Charmante Killer

Mit einer skurrilen Psycho-Checkliste sollten Lehrer in Oberbayern Amoktendenzen unter Schülern aufdecken

MÜNCHEN taz ■ Kann man Amokläufe vorhersehen? Knapp ein Jahr nach dem Schulmassaker von Erfurt wollte anscheinend der „Arbeitskreis Schule und Polizei“ praktische Hilfe geben. Oberbayerische Schulleiter hatten den Kreis gemeinsam mit Vertretern von Staatsanwaltschaft, Amtsgericht und Polizei im Raum Bad Aibling und Rosenheim gegründet. Sie stellten eine Materialsammlung für Lehrer zusammen, zu der eine „Psychopathie-Checkliste“ gehört, die der US-Psychologe Robert Hare in den 70er-Jahren entwickelte.

Anhand von 19 Kriterien sollen dort „potenziell gefährliche Gewalttäter“ mit Merkmalen eines „ausgeprägten Psychopathen“ erkannt werden. Verdächtig ist demnach, wer etwa „kein Schuldgefühl“ zeigt, ein „pathologischer Lügner“ ist, über „wenig Verhaltenskontrolle“ und „große kriminelle Energie“ verfügt – aber auch „oberflächlicher Charme“, „promiskuitives Sexualverhalten“, „viele Kurzzeit-Beziehungen“ und „keine langfristigen Lebensziele“ sind Indizien. In der Wissenschaft ist die Liste wegen Oberflächlichkeit umstritten und für 15-Jährige weder vorgesehen noch geeignet.
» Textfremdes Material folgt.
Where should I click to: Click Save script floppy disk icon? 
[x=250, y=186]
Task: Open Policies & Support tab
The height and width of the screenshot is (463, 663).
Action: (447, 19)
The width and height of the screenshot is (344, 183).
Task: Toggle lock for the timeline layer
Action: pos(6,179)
Selbst Kultusministerin Monika Hohlmeier (CSU) erklärte vor wenigen Tagen, die Checkliste sei „nicht hilfreich“, behauptete aber, das Papier sei nur im Raum Rosenheim verbreitet worden und nicht zur Anwendung gekommen. Tatsächlich aber liegt die „Psychopathie-Checkliste“ seit drei Monaten als Arbeitsmaterial an jeder Schule in Oberbayern vor. Das ergaben Recherchen der bündnisgrünen Landtagsfraktion. Demnach übernahm die Bezirksregierung das ursprünglich nur für zwei Orte gedachte Material und legte es samt Empfehlungsschreiben „für die beispielhaften praktikablen Anregungen“ dem Oberbayerischen Schulanzeiger vom 7. Januar 2003 bei, den alle Schulen des Bezirks beziehen. Die grüne Fraktionsvorsitzende im Landtag, Christine Stahl, war entsetzt: Die Liste stelle Schüler „geradezu unter Generalverdacht“.

Kurt Lausmann, der Leiter eines Gymnasiums in Bad Aibling, bestätigte der taz: Zwar habe man nicht die komplette Liste verwandt, Teile davon seien jedoch in ein neues Sicherheitskonzept aufgenommen worden, das zugleich als Leitfaden für Gewaltprävention dient.

Das Konzept wird wohl bald im Giftschrank landen, denn im Kultusministerium zeigt man sich mittlerweile ziemlich entgeistert über die Empfehlung der Bezirksregierung. So erklärte jetzt eine Sprecherin des Ministeriums, in einem Schreiben würden sämtliche Schulen in Oberbayern aufgefordert, die Checkliste nicht mehr zu verwenden. Dass so mancher Lehrer die 19 Kriterien für Psychopathen jetzt im Hinterkopf gespeichert hat, lässt sich dagegen nicht ausschließen.